Impact of individual early life traits in larval dispersal: A multispecies approach using backtracking models

By Torrado, H., Mourre, B., Raventos, N., Carreras, C., Tintoré, J., Pascual, M., & Macpherson, E. (2021).Progress in Oceanography, 192, 102518. DOI: 10.1016/j.pocean.2021.102518

 

In this paper we use individual-based early life trait data, in combination with backtracking Lagrangian particle dispersion simulations, to design more precise larval dispersal models for nine common coastal fish species along the western Mediterranean Sea. Our results show that having good individually otolith-inferred information about these parameters helps to a better definition of recruit’s origin area and in defining hydrodynamic units.

 

Here is the abstract:

 

Dispersal is a key process shaping species population structure. In demersal marine fishes, which usually have sedentary adult phases, dispersion relies on drifting larval stages. However, the dynamics and seasonal variability of seawater masses can greatly determine the connectivity patterns of these species along the same geographic gradient. For this reason, detailed information on the release moment of larvae is needed to obtain accurate patterns of connectivity. In this study, we performed backtracking Lagrangian particle dispersion simulations, with individual-based early life traits data, obtained from otolith reading for 1,413 juveniles of nine fish species belonging to three families (Sparidae, Pomacentridae and Labridae). For each species, individuals had been sampled from four to seven localities in the western Mediterranean Sea between the Gulf of Lion to the Gibraltar Strait. These nine species reproduce in different seasons of the year and their pelagic larval duration (PLD) range from 7 to 43 days. We identified three hydrodynamic units separated by oceanographic discontinuities (Balearic Sea, West Algerian Basin and Alboran Sea) with low settler’s exchange according to our simulations, independently of the PLD and reproductive season of the species. Hatching date and PLD showed significant effects on larval dispersal distance and orientation, both at the intraspecific and interspecific levels, highlighting the importance of these variables in determining the geographic origin of individuals. Our multispecies modelling approach adds a step forward for an accurate description of larval dispersion and recruitment, key to understand population resilience and define management strategies.

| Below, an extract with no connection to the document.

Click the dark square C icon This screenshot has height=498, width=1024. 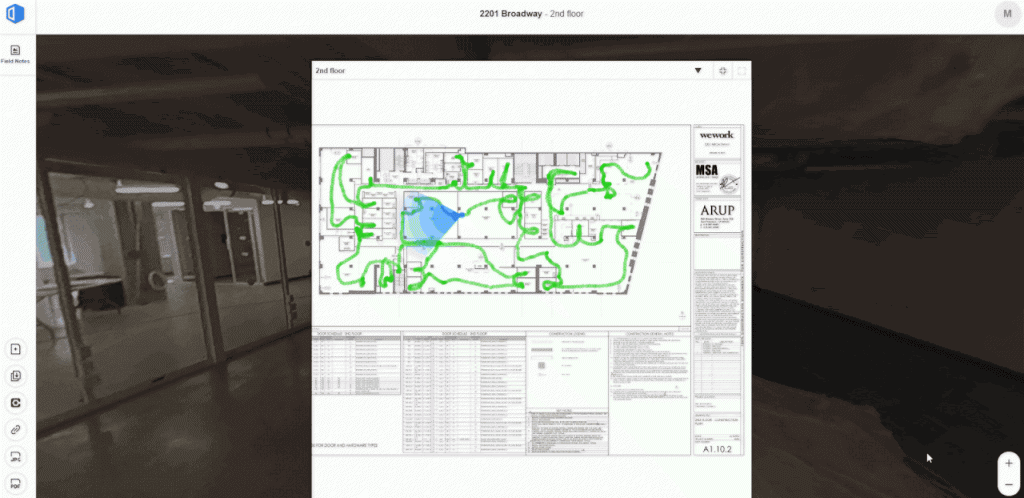tap(17, 402)
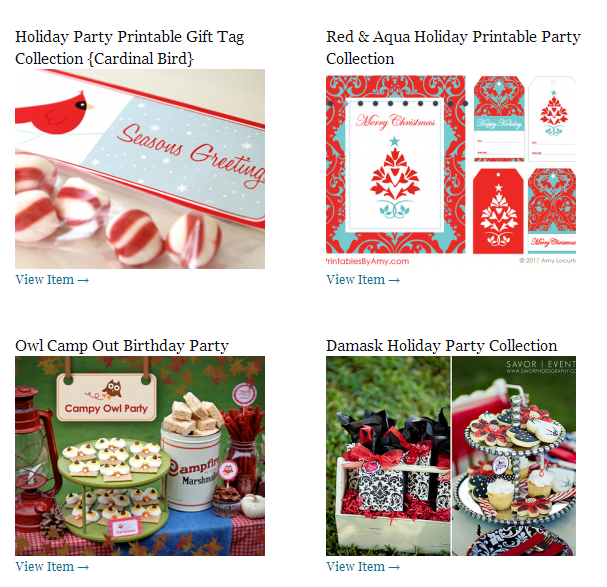Select the Damask Holiday party photo
607x587 pixels.
coord(451,456)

 Keywords: Fish larvae, Oceanographic models, Lagrangian particle dispersion, Individual-based model, Early life traits, Otolith reading.

 

With this paper PopCOmics contributes to the identification of natural management units that can be useful for conservation strategies.

 

 




 


 

 


Tuesday, 23 March 2021

New paper on early life in fishes and climate change

Posted by Enrique Macpherson

 

Núria Raventós, Héctor Torrado, Rohan Arthur, Teresa Alcoverro & Enrique Macpherson (2021) Temperature reduces fish dispersal as larvae grow faster to their settlement size. Journal of Animal Ecology DOI: 10.1111/1365-2656.13435

 

Global climate change has profound implications for benthic fish communities as it mediates critical early-in-life processes during their planktonic phase. We assess how increasing temperatures can influence the potential dispersal and early-life traits of temperate larval fish communities.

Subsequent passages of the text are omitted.